Bones found 10 years ago in Alberta, Canada, have recently been attributed by scientists to a very unusual horned dinosaur, a close relative of Triceratops that had been unknown to science until now.

“The specimen comes from a geographic region of Alberta where we have not found horned dinosaurs before, so from the onset we knew it was important,” says Dr. Caleb Brown of the Royal Tyrrell Museum of Palaeontology in Alberta, Canada. “However, it was not until the specimen was being slowly prepared from the rocks in the laboratory that the full anatomy was uncovered, and the bizarre suite of characters revealed. Once it was prepared it was obviously a new species, and an unexpected one at that. Many horned-dinosaur researchers who visited the museum did a double take when they first saw it in the laboratory.”

What differentiated the new species from Triceratops is that its nose horn is taller and the two horns over its eyes are very small. This species also has a frill, a feature that Brown describes as a halo of large, pentagonal plates radiating outward, as well as a central spike. “The combined result looks like a crown,” he says.

The name of the new species Regaliceratops peterhewsi is a reference to its crown-like frill and to the man who first found and reported it to the museum. “Hellboy” is its nickname.

What interests the scientists are the implications for the evolution of dinosaurs’ horned ornamentation. Horned dinosaurs are divided into two main categories: the Chasmosaurines, with a small horn over the nose, larger horns over the eyes, and a long frill, and the Centrosaurines, characterized by a large horn over the nose, small horns over the eyes, and a short frill.

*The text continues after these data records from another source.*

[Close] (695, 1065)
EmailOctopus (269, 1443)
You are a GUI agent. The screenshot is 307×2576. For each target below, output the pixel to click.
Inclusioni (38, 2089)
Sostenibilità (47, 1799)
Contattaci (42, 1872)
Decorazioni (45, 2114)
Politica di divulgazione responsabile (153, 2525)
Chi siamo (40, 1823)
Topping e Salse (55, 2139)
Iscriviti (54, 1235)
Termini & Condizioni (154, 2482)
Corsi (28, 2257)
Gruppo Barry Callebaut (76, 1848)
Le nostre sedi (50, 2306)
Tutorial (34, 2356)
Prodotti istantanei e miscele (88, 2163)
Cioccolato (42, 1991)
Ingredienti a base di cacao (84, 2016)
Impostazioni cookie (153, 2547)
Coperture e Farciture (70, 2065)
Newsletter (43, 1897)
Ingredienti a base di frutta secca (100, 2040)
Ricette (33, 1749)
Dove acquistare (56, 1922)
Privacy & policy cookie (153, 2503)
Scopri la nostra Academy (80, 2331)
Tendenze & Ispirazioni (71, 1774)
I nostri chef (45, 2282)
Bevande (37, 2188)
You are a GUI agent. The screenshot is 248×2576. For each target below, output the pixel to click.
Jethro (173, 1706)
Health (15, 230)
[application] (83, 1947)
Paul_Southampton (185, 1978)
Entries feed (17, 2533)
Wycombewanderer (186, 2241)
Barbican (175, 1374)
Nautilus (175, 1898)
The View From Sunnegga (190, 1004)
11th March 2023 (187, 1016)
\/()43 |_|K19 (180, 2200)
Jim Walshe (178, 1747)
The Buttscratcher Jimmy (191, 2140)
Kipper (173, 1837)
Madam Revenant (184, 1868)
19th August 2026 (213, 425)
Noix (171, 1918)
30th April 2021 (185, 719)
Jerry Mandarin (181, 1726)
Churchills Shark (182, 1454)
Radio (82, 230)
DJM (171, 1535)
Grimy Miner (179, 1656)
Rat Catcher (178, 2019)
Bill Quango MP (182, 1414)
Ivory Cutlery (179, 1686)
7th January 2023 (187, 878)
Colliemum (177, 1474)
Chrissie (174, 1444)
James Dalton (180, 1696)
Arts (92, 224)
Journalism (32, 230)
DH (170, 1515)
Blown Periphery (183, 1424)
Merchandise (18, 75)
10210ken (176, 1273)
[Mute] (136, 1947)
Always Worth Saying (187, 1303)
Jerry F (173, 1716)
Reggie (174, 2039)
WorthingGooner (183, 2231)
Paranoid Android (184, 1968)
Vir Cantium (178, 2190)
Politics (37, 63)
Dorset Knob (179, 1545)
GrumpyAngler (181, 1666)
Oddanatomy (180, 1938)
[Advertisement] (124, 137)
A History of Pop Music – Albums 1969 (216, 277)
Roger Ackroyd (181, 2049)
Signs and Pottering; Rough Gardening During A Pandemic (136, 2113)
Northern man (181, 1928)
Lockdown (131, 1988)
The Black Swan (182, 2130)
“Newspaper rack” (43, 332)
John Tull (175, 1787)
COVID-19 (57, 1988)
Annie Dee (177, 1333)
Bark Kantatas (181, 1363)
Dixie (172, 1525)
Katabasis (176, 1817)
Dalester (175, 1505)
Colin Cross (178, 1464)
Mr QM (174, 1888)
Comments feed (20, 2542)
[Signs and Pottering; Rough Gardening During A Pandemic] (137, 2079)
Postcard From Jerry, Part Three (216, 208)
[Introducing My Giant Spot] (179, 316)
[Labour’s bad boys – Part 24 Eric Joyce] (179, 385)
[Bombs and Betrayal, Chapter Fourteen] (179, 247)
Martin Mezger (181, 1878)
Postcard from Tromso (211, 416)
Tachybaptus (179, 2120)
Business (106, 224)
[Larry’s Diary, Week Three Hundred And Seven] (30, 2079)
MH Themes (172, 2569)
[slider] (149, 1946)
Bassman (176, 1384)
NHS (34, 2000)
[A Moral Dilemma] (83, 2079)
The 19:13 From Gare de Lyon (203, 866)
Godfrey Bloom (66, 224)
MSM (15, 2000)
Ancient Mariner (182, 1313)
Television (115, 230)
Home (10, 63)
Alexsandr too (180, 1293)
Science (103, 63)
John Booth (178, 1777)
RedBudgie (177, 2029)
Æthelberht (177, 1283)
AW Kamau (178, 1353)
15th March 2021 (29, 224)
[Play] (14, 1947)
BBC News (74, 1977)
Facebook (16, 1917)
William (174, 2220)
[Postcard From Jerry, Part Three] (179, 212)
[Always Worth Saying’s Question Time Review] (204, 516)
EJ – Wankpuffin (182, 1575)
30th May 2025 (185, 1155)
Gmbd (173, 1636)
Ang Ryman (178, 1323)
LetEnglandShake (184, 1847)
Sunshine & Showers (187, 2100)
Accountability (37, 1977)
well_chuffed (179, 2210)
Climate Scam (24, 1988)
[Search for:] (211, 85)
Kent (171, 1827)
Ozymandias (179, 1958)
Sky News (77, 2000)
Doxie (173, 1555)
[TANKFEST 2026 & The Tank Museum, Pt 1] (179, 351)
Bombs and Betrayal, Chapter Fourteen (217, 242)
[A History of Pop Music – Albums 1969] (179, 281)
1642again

“This new species is a Chasmosaurine, but it has ornamentation more similar to Centrosaurines,” Brown says. “It also comes from a time period following the extinction of the Centrosaurines.”

Taken together, he says, that makes this the first example of evolutionary convergence in horned dinosaurs, meaning that these two groups independently evolved similar features.

“This discovery also suggests that there are likely more horned dinosaurs out there that we just have not found yet, so we will also be looking for other new species,” Brown says.

The researchers will work on digital reconstructions of the skull, which though intact has been deformed after 70 million years in the Rocky Mountain foothills.